1. Les nouvelles pierres enterrées de Stonehenge, en Angleterre

On l’appelle désormais Stonehenge 2. C’est à Durrington Walls, situé à 3 km du premier Stonehenge bien connu, qu’un nouveau site impressionnant a été découvert par l’équipe du Stonehenge Hidden Landscape Project le 7 septembre 2015. Enterrées sous un mètre de terre, nonante pierres ont été détectées grâce à une technologie de cartographie souterraine, elles mesurent plus de 4.5 mètres de hauteur. Trente d’entre elles sont parfaitement intactes. Disposées en cercle, les pierres servaient probablement d’arène rituelle, selon les experts et scientifiques, qui pensent également que ces pierres auraient été enterrées pour préserver la symbolique religieuse. Une aubaine puisque grâce à cela, la conservation du monument est presque parfaite.

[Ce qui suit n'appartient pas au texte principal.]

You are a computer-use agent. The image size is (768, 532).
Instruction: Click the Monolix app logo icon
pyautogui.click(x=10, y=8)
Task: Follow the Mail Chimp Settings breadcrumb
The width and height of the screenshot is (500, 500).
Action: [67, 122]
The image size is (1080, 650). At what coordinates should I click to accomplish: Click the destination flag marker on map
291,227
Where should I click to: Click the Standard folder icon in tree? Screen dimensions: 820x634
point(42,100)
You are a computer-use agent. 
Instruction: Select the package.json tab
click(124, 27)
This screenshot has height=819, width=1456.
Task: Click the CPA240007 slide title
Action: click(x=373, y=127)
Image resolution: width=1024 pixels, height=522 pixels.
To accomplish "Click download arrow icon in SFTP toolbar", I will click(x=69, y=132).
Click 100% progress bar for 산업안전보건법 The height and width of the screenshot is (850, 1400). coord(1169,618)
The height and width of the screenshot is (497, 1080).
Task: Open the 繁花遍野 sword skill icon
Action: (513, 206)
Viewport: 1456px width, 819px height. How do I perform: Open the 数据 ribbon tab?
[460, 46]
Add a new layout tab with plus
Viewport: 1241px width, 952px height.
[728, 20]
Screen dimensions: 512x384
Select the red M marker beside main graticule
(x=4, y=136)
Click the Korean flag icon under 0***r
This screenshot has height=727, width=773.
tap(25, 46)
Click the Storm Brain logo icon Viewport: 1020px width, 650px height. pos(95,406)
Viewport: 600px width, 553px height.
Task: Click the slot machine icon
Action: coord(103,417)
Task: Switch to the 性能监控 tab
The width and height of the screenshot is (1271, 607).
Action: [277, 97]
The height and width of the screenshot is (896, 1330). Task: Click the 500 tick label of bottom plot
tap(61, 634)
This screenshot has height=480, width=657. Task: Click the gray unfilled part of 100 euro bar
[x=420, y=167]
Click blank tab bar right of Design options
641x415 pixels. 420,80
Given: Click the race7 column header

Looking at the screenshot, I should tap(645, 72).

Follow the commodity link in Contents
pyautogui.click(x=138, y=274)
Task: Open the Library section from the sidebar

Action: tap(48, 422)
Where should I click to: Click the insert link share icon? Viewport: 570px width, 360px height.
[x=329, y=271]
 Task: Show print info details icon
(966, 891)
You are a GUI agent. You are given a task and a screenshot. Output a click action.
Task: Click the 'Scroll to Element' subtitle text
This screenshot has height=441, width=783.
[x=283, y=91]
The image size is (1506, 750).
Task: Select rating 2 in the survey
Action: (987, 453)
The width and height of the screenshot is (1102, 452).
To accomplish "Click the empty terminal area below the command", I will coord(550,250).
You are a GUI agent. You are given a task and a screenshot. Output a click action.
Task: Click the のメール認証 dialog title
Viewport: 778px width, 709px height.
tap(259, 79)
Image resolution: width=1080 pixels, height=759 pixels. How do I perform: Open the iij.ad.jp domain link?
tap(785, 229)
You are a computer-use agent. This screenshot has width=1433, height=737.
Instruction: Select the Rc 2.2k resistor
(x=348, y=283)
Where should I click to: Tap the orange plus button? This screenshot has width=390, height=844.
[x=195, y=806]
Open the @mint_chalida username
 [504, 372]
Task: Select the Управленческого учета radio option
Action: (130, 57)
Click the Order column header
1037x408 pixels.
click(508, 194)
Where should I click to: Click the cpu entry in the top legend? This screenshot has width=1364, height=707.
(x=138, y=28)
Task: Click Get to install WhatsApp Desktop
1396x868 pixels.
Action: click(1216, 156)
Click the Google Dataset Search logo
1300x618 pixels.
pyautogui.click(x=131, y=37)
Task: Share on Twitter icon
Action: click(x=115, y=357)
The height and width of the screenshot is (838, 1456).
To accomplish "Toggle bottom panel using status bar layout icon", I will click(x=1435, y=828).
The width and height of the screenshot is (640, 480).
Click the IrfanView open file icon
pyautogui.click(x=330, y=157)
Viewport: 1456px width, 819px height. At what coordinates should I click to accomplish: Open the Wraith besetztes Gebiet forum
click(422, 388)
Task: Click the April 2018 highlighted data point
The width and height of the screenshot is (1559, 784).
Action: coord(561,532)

2. Les 30 bâtiments de l’Âge du Bronze découverts en Écosse

En septembre 2015, des archéologues ont découvert un sauna et 29 autres bâtiments datant de l’âge du Bronze à Orkney en Écosse. Ces constructions datent de 4000-1000 avant Jésus-Christ. L’équipe d’experts pense que cet ensemble de bâtiments servait aux rituels de l’époque. De plus petits bâtiments sont retrouvés, dépendants du plus important où des dispositifs permettant le chauffage de l’eau par les pierres ont été découverts. Cependant, le but exact d’une telle salle d’eau n’a pas encore été établi avec précision, elle aurait pu servir à la cuisine ou la toilette. Mais les experts penchent plutôt vers le sauna réservé uniquement à quelques privilégiés.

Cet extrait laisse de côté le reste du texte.